>> BEGIN SELECTED TEXT
Equation = (x - 6 )² + ( y + 3 )² = 9

Step-by-step explanation:

The circle passes through ( 6, 0) and ( 6 , -6)

They are the coordinates of the diameter.

Using this we can find the centre of the circle.

Find the centre of the circle.

Centre of the circle is the mid- point of (6, 0) and ( 6, -6)

$Centre = (\frac{x_1+x_2}{2} , \frac{y_1 + y_2}{2})$

$=(\frac{6 + 6}{2}, \frac{0 + (-6)}{2})\\\\=(6, -3)$

Find the radius of the circle.

$Radius = \frac{Diameter }{2}$

Diameter is the distance between the points (6 , 0) and ( 6, - 6)
>> END SELECTED TEXT
* _CHALLENGE A_:
Rewrite the rows as a numbered list, omitting blank lines, starting with the line that contains "Task: Open the sidebar stopwatch timer icon" and continuing through the line that contains "click(135, 492)".
The circle explanation above is unrelated to the rows that follow.
>> BEGIN RECORD EXCERPTS
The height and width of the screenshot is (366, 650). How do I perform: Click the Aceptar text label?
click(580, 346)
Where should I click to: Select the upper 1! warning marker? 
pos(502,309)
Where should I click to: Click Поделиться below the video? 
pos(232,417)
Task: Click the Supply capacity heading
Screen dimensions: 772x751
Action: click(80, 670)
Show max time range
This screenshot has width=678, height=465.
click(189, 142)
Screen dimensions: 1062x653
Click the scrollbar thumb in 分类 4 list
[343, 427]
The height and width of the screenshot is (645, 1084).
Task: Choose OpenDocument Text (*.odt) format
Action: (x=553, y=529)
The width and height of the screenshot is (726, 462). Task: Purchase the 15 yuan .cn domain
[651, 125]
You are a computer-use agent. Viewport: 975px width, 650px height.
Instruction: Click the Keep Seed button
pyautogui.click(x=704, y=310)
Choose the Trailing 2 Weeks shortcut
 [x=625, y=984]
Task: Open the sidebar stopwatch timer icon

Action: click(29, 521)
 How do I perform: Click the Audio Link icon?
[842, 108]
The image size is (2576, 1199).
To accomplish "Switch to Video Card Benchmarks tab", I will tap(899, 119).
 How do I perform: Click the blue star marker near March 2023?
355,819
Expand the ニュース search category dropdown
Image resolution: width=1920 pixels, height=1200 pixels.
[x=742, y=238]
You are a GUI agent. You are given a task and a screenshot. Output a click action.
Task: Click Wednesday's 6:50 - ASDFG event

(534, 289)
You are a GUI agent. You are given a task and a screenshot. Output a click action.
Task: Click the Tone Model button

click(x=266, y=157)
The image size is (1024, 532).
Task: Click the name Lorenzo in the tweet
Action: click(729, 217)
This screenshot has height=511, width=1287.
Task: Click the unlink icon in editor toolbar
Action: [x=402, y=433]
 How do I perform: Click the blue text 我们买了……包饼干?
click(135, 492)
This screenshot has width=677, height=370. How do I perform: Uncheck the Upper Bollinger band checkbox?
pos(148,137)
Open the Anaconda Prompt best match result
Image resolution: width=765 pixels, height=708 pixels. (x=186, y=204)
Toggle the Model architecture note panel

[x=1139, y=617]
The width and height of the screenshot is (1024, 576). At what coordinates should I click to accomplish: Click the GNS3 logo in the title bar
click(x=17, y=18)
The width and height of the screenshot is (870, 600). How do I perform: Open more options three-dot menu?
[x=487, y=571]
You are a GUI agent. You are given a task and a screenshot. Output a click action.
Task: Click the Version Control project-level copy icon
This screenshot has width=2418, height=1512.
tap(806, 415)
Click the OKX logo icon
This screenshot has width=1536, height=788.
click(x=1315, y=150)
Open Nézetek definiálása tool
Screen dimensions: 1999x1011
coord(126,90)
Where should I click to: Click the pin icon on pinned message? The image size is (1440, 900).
>> END RECORD EXCERPTS
* _CHALLENGE B_:
According to the circle explanation, what are the coordinates of the center of the circle?

* _CORRECT ANSWER A_:
1. Task: Open the sidebar stopwatch timer icon
2. Action: click(29, 521)
3.  How do I perform: Click the Audio Link icon?
4. [842, 108]
5. The image size is (2576, 1199).
6. To accomplish "Switch to Video Card Benchmarks tab", I will tap(899, 119).
7.  How do I perform: Click the blue star marker near March 2023?
8. 355,819
9. Expand the ニュース search category dropdown
10. Image resolution: width=1920 pixels, height=1200 pixels.
11. [x=742, y=238]
12. You are a GUI agent. You are given a task and a screenshot. Output a click action.
13. Task: Click Wednesday's 6:50 - ASDFG event
14. (534, 289)
15. You are a GUI agent. You are given a task and a screenshot. Output a click action.
16. Task: Click the Tone Model button
17. click(x=266, y=157)
18. The image size is (1024, 532).
19. Task: Click the name Lorenzo in the tweet
20. Action: click(729, 217)
21. This screenshot has height=511, width=1287.
22. Task: Click the unlink icon in editor toolbar
23. Action: [x=402, y=433]
24.  How do I perform: Click the blue text 我们买了……包饼干?
25. click(135, 492)

* _CORRECT ANSWER B_:
(6, -3)